## TASK OBJECTIVE
In the listing that follows, the lines starting at the one containing "Where should I" and ending at the one containing "View the cart via カートを見る" are to be returned exactly, both boundary lines included, and no others.

## SUPPLIED DATA
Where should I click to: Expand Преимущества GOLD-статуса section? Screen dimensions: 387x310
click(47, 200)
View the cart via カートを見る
--
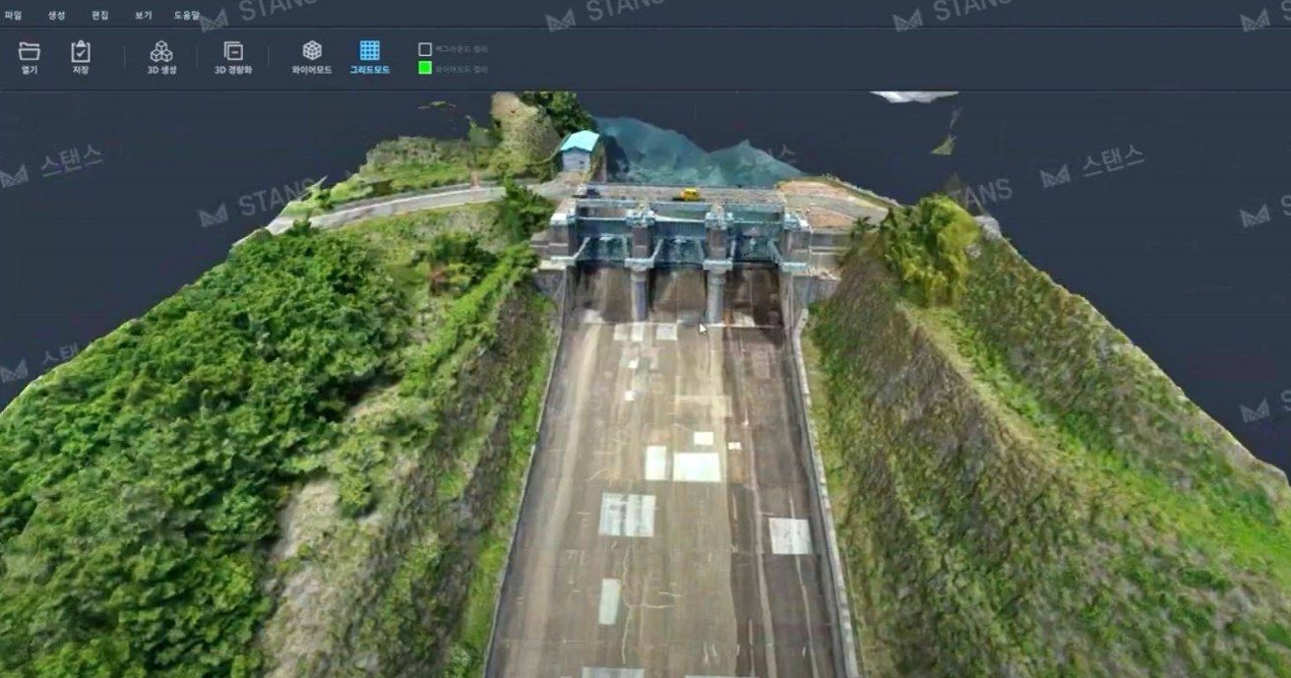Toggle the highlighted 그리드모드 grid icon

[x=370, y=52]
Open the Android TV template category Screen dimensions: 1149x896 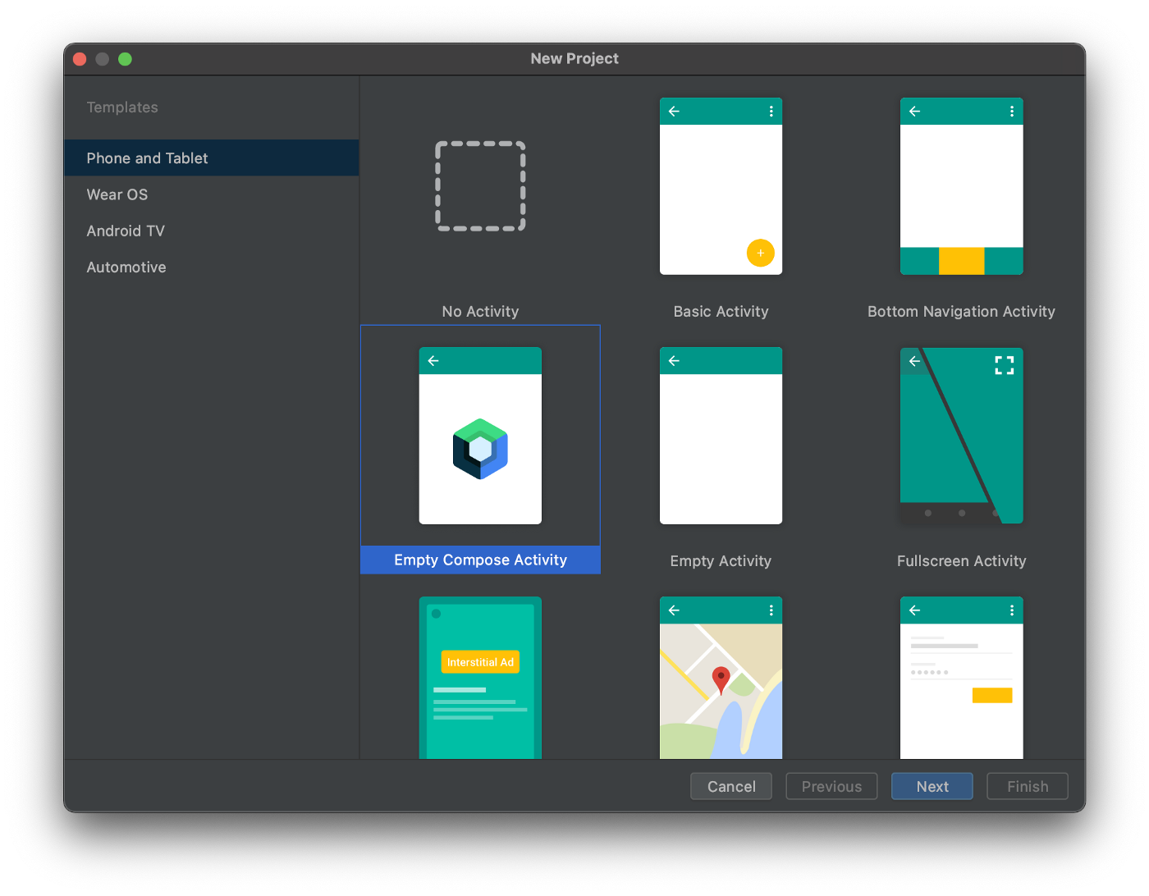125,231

## SOLUTION BELOW
Where should I click to: Expand Преимущества GOLD-статуса section? Screen dimensions: 387x310
click(47, 200)
View the cart via カートを見る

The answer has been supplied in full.